Actualités of Thursday, 4 February 2016

Source: The Post Newspaper

Expose atrocities to avoid genocide, youths told

Orli Gil Orli Gil

“I want to advise youths to speak out and expose all atrocities happening in our society; doing that will help to avoid situations that will lead to vices affecting man from enjoying his environment.”

These were the words of the Charge de Affairs at the Israeli Embassy to Cameroon, Orli Gil, on Wednesday, January 27, 2016, during the commemoration of the 2016 Holocaust Remembrance Day.

According to Orli Gil, it was due to the absence of dialogue within the people who could not express what was going on during the Nazi rule in Germany in 1933 that led to the massive killing of six million Jews.

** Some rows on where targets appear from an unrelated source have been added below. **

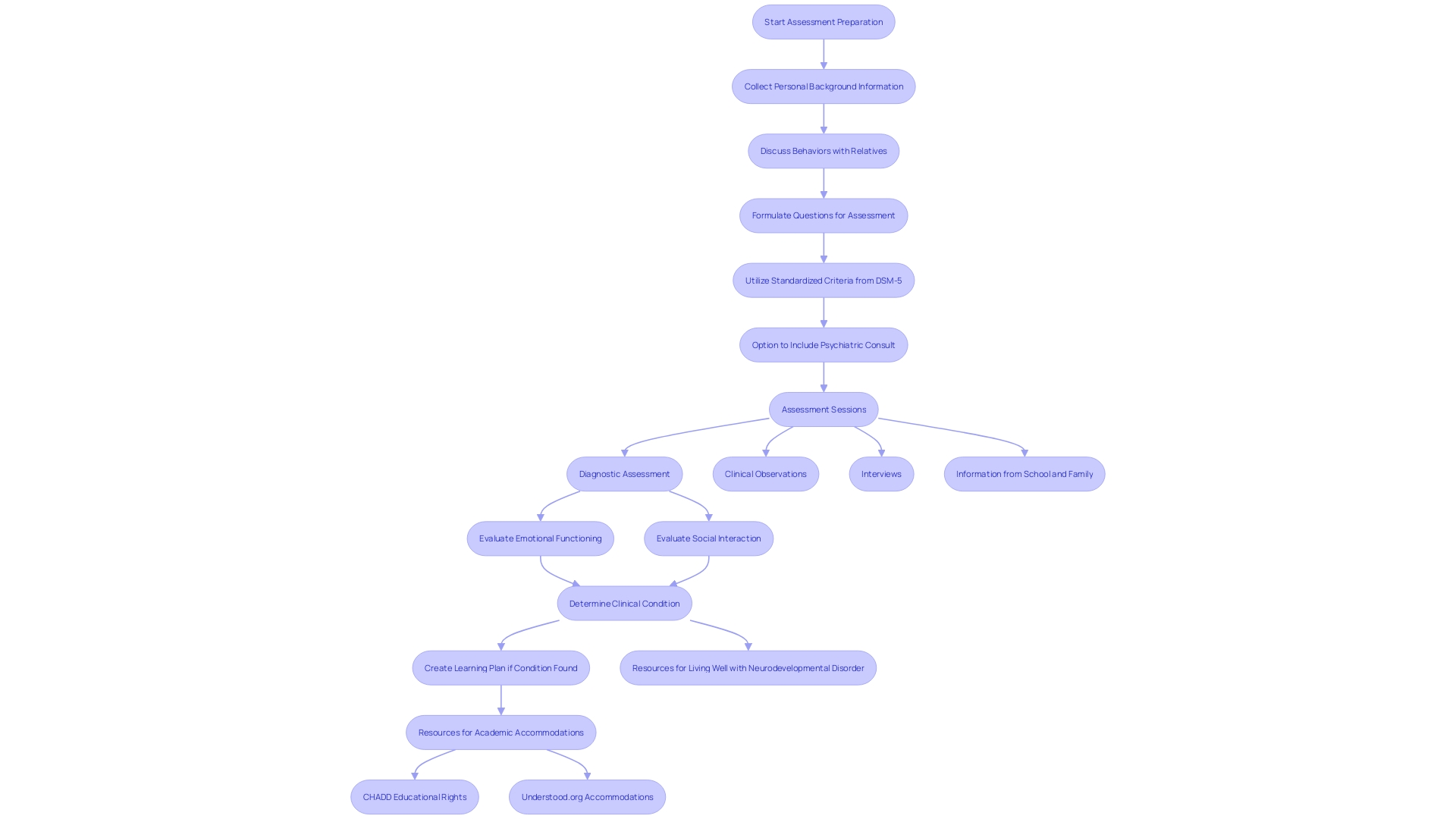
Task: Click the Start Assessment Preparation node
Action: 823,22
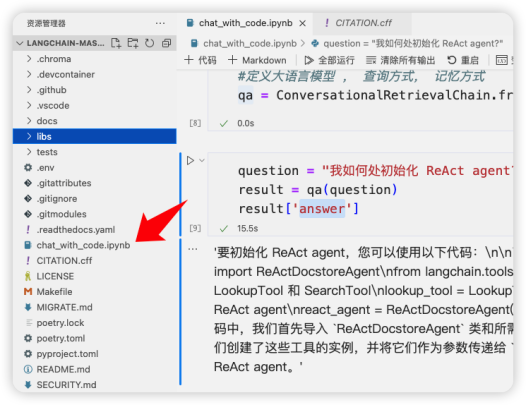Click the New Folder icon in explorer header

[x=133, y=43]
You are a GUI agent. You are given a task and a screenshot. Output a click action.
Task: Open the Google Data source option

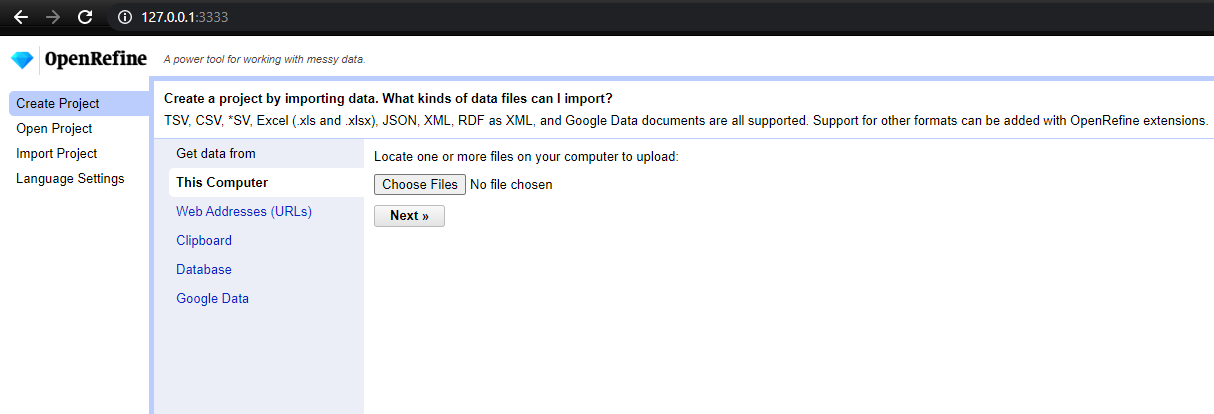[x=212, y=299]
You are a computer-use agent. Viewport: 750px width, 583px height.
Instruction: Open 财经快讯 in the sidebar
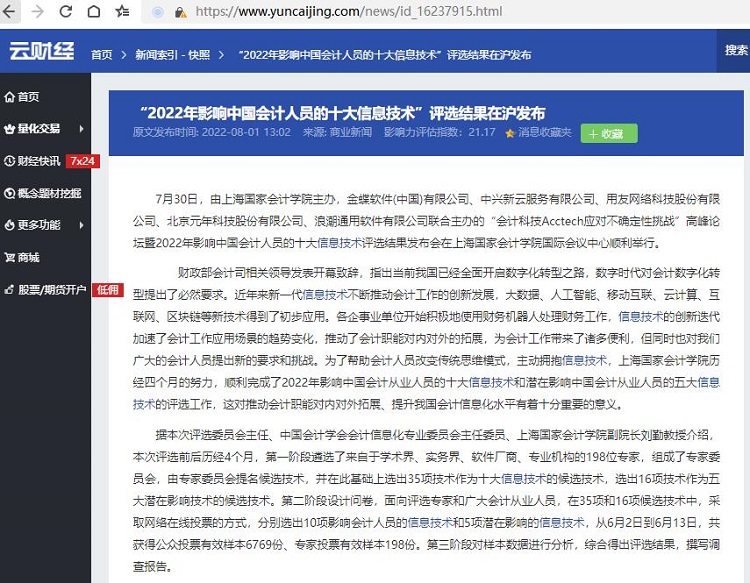(38, 160)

The Israeli diplomat told students from Government High School Cite Verte and Tsinga alongside the civil society that under the rule of Adolf Hitler, the persecution and segregation of Jews was implemented in stages leading to large scale genocide.

To her, remembering the victims and honouring the courage of the survivors and those who assisted and liberated them is a step towards helping to prevent such atrocities and reject the hateful mentality that allows them to happen.

Held under the theme, “The Holocaust and Human dignity”, the KMA Information officer of the United Information Centre for Cameroon, Central African Republic and Gabon, Jean Njita, said abstaining from all forms of discrimination as well as racism and religious intolerance will help stop genocide from ever occurring in the world again.

He further said youth are the focus because they are flexible, carrying hopes of tomorrow and more especially they are exposed to social media which can inspire some of them to engage in vices that cannot be controlled.

Since war as well as peace starts in the mind, educating the youth will help them to transmit information to the next generation leading to a free society void of problems.

To better understand how the holocaust was carried out and its consequences, films were projected from which students and the media clarified some points.

The holocaust was the systematic, bureaucratic, state-sponsored persecution and murder of approximately six million Jews by the Nazi regime and its collaborators.